Sherlock writhes, all sinewy movements and short-lived gasps. Friction threatens to incinerate them, and for a crazy moment John wonders if this is what the Earth feels like when two tectonic plates rub against each other, leaving hot magma in their wake.
That visceral feeling that's bright and non-verbal and 'Sherlock' doesn't abate, and it feels like an overdose. John knows that if he were ever to be forced to go through a withdrawal, ever denied this, he wouldn't make it. So, no – it definitely isn't simple. Because 'this' isn't just the physical, isn't just the closer-close-closer until there is genuine threat of skin-burn. This is all of it. This is everything. Just everything.

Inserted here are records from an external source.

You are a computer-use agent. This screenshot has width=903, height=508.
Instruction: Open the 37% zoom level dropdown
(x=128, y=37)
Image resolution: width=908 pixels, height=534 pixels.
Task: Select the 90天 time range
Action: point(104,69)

Because of all the scary, scary things John Watson has seen and done and lived to tell about, the one he fears the most is himself. The person he would become if he were forced back into a life without Sherlock. And the person he knows he is capable of becoming in order to prevent that from ever happening.
And it is frightening and delicious at the same time, this utter exposure, owning one's true form. There is something dark about John Watson, but that's alright, because there is something Dark about Sherlock Holmes too, and their Darks seem to be of the same variety, siblings hatched from the same marble-black egg. But this time, the Dark is ok, because this time, for the first time, John Watson comes to own it, instead of the other way around, and it is no longer great and vast and endless, but simply a part – a shadowy corner in a brightly lit auditorium.
Ink-black is still staining the sky outside, but in the dim room dawn comes, condensing in shiny droplets of sweat. It isn't completely bright, this darkish sort of dawn, but as John looks at Sherlock, feels the arching of the Detective's body that soon dissolves into limpness and breathing and heartbeat, the only thing dominating his vision is light. The light grows brighter and brighter. Lazy, sated hands never abandon their ministrations over John's skin, until the air in front of John's eyes bursting like a nova in the night-sky of John's Dark when Sherlock's hands mimic the path John's hands made across his body.
So, no, this isn't simple. Because love is never simple. Not for them, anyway.
But that's alright. They were never made for simple. Simple would, surely, be the death of them.